- [Brief] Copy out exactly the lines below that run from the one holding "Task: Open the thanos-sidecar bucket" to the one holding "Image resolution: width=854", keeping both of those lines and no others.

- [The data]
————————

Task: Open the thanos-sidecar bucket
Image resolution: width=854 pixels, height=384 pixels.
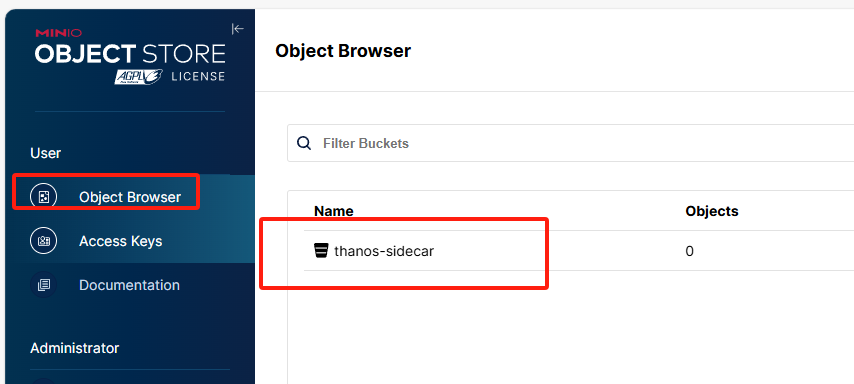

————————

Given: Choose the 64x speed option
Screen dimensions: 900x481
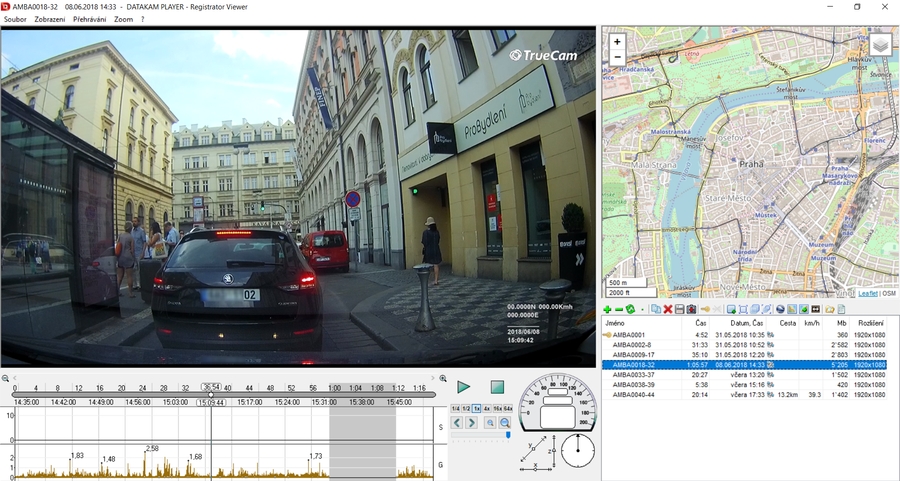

————————

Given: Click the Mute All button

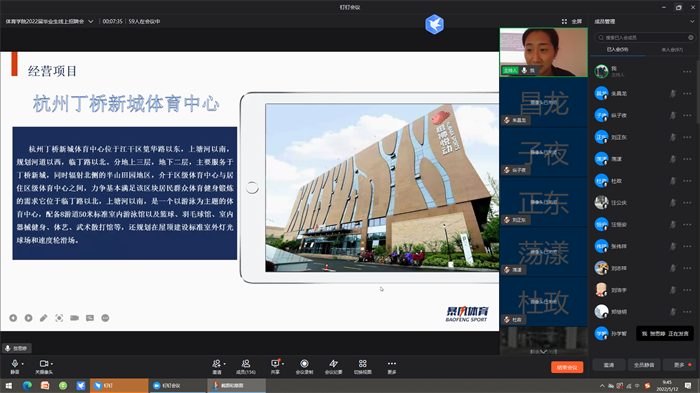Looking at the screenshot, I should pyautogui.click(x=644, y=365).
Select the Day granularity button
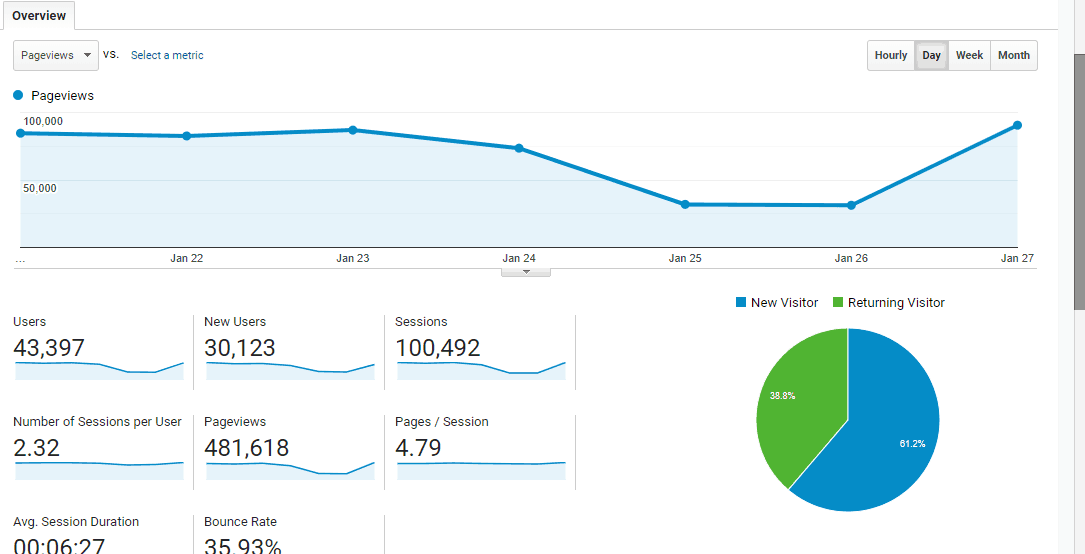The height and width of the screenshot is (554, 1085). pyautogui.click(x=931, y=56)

————————

- [Expected answer]
Task: Open the thanos-sidecar bucket
Image resolution: width=854 pixels, height=384 pixels.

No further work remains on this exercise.